** start Dataset excerpts **

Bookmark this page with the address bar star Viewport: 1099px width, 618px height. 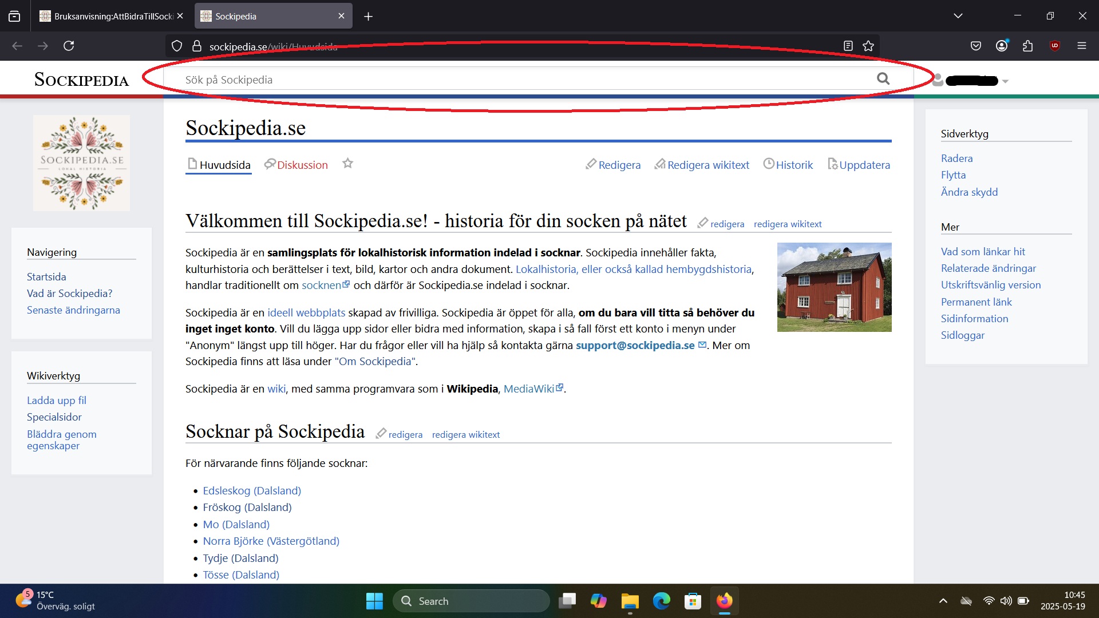tap(868, 46)
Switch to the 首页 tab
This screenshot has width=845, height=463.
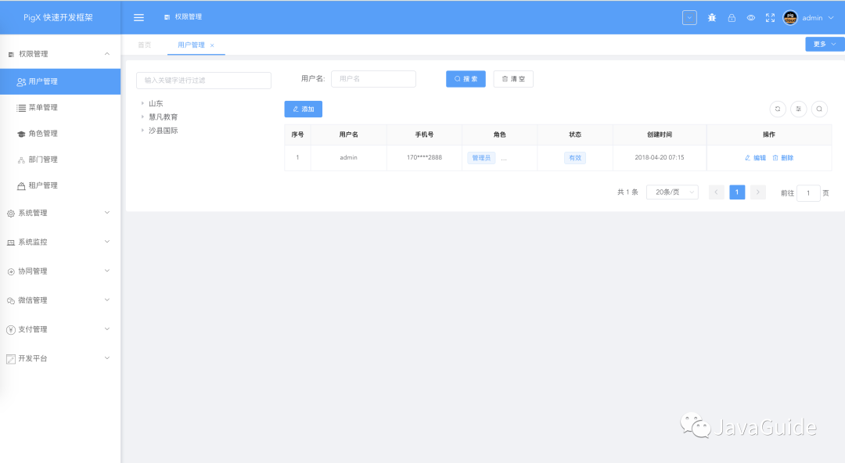[x=144, y=45]
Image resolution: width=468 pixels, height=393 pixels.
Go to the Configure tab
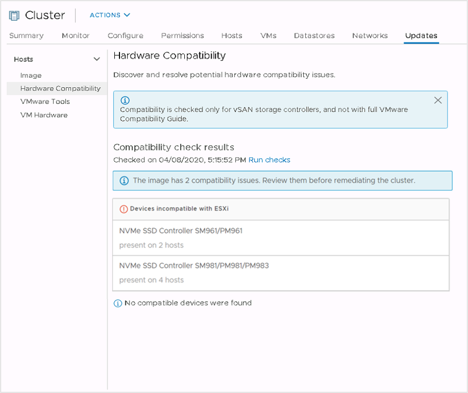[125, 35]
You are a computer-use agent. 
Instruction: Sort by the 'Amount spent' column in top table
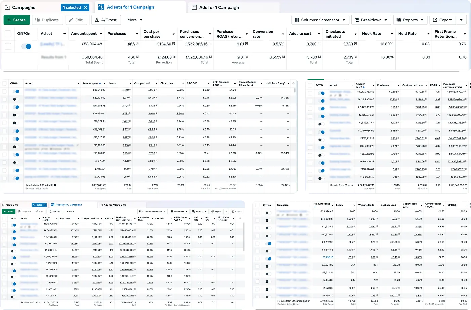pyautogui.click(x=84, y=34)
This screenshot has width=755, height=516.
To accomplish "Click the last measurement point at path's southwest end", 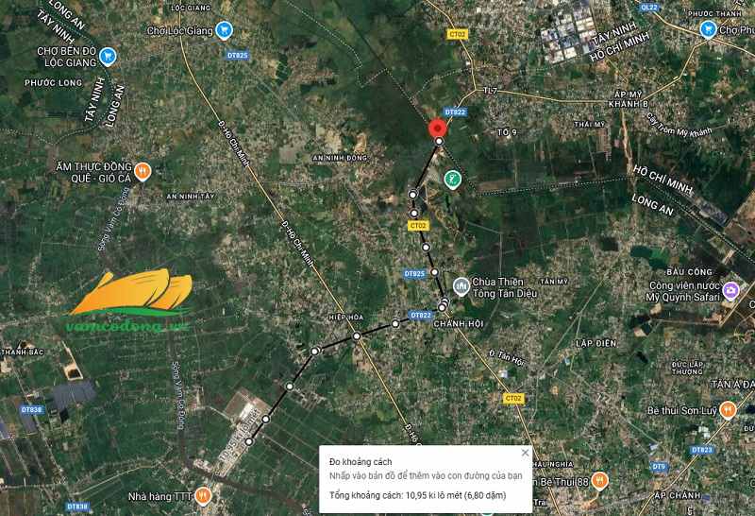I will pos(249,441).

** end Dataset excerpts **

Pull out every line of the entries above that contains the string "screenshot". Case counts.

This screenshot has width=845, height=463.
This screenshot has width=755, height=516.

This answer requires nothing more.